A arte de bajular
O marketing da adulação exige tanta ou mais criatividade que o resto da propaganda pra não parecer suborno, puxa-saquismo
O marketing da adulação exige tanta ou mais criatividade que o resto da propaganda pra não parecer suborno, puxa-saquismo
Meio & Mensagem
16 de abril de 2014 - 6h18
Por Julio Xavier (*)
Outro dia, estava na praia do Pinto, em Ilhabela (calma, pra quem não conhece, não é uma praia de nudismo), sentado confortavelmente, instalado à sombra da minha barraca, parte da Tenda do Murico. Eu tomava água de coco e lia, quando senti um jorro de água fria nos pés, que estavam torrando ao sol.

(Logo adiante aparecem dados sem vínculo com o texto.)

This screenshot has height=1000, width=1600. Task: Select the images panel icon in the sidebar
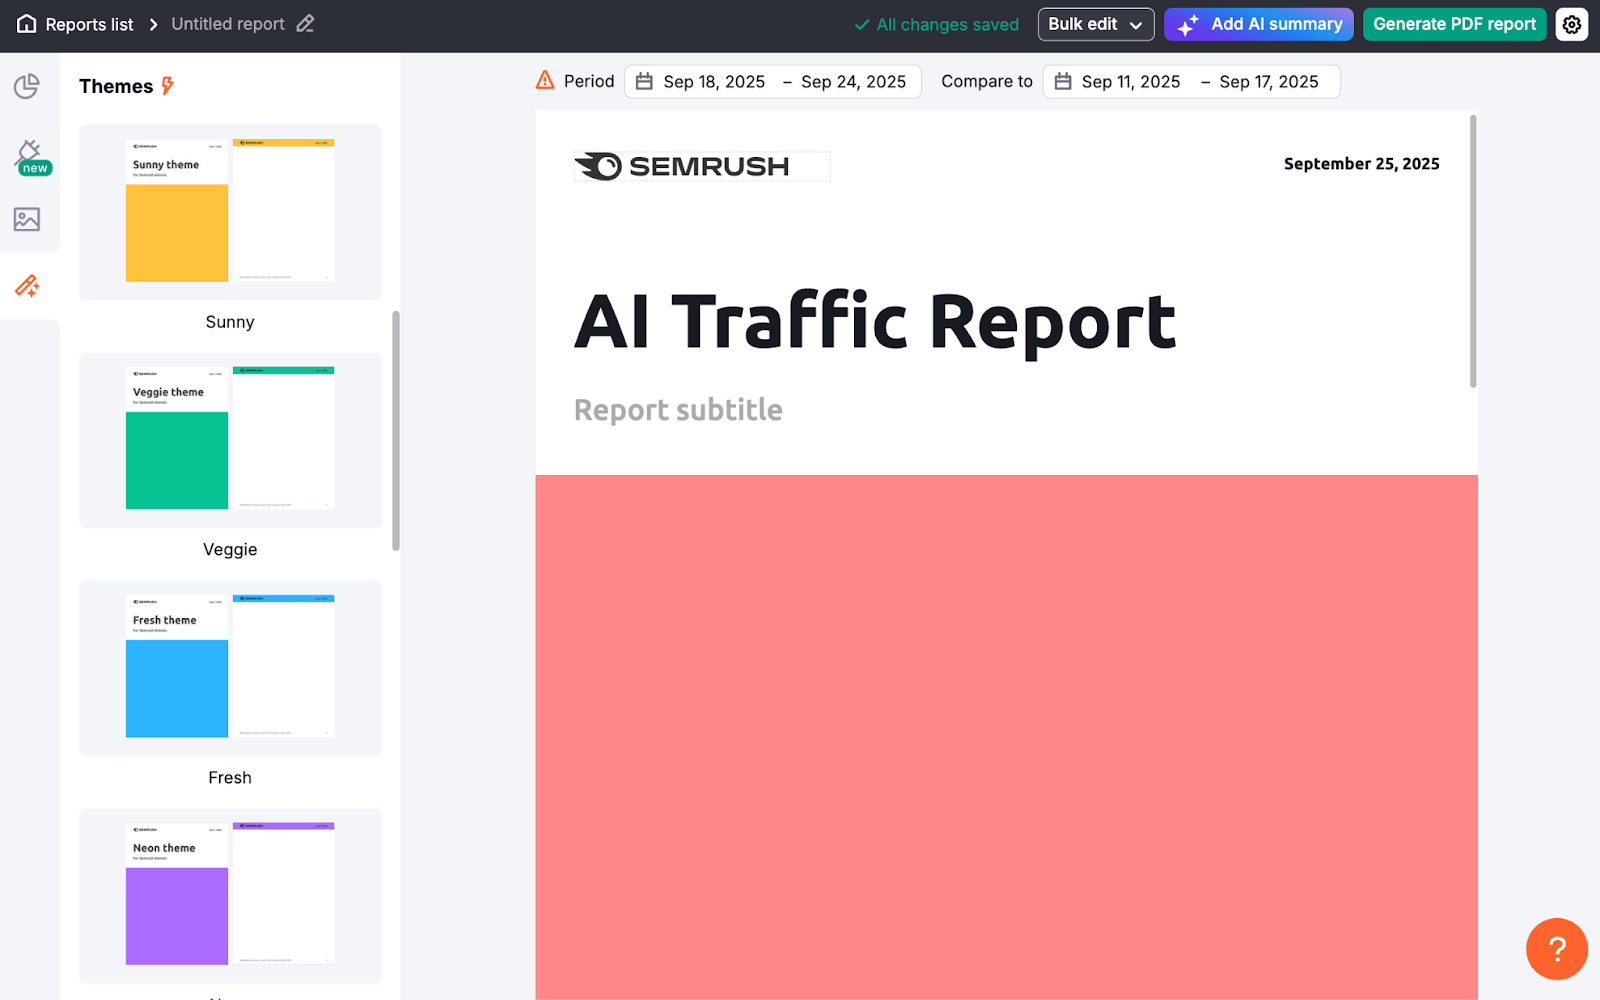point(28,219)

Era ele, Murico, o dono, refrescando meus pés sem que eu tivesse pedido. E fazia isso sem cessar pelas dezenas de barracas espalhadas pelas areias escaldantes da praia, que queimavam os pés dos seus clientes como no comercial de Itaipava. Isso não existe em nenhum lugar do mundo, pensei cá com meu umbigo. Fora a qualidade da comida. Esse caiçara sabe como cativar um cliente.
Depois vendo a série Mad Man, década de 60, com toda a orgia e muito dinheiro gasto com clientes e mulheres, lembrei da água nos pés e como pode ser barato fazer média com o freguês, usando criatividade e dedicação. Sim, porque o marketing da adulação exige tanta ou mais criatividade que o resto da propaganda pra não parecer suborno, puxa-saquismo.
Outro exemplo: estava na lanchonete do mais caro e suntuoso hospital do Brasil, depois de visitar um parente internado na UTI. No atrium, um trio de idosos começou a tocar velhos tangos. Clássicos que minha mãe tanto amava, como "Por Una Cabeza" da magistral cena de dança de Al Pacino cego. Apenas um baixo acústico, uma sanfona que valia por um bandoneon e um violino. E os cabelos brancos. Tocavam com sentimento, eram perfeitos.
Me fizeram lembrar também do organista cigano que cantava como Louis Armstrong no restaurant Le Mas Provençal em Eze, Cannes. Ficava vidrado nos seus improvisos de jazz. Quando soube que éramos brasileiros, da BossaNovaFilms, começou a tocar os clássicos de Tom Jobim. No intervalo, veio até nossa mesa e pergunta ao meu ouvido se eu era músico também. Respondi que tinha sido na juventude, mas não tocava mais. Perguntei como ele descobriu. Ele: “pelo seu olhar…”.
Voltando ao hospital, vi uma senhorinha idosa sentada na mesa ao lado. Não sei se visitante como eu ou paciente tendo alta. Atenta aos tangos, ao final acenava com a cabeça afirmativamente em gesto de aprovação pela excelência da execução (em um hospital não se deve aplaudir). Ao término da música, ela se levanta e vai, vagarosamente, em direção aos músicos.
Fui até o caixa pagar a conta, quando ouço o tema Laura, trilha do filme com Gene Tierney, uma das minhas músicas prediletas da infância e juventude, e até hoje, principalmente quando tocada por Erroll Garner ao piano. Ou cantada por Johnny Mathis.
Ela vinha voltando à mesa, vagarosamente. Surpreso, fui até ela:
-“Desculpe perguntar, mas a senhora conhece essa melodia que eles estão tocando? A Senhora pediu a eles?”.
– Ela me repondeu, com os olhos rasos d’agua, enquanto se sentava com dificuldade: “Conheço, mas não pedi. É que quando eu fui cumprimentar os músicos, eles perguntaram meu nome…”.
Adivinhem.
* Julio Xavier é sócio e diretor da BossaNovaFilms.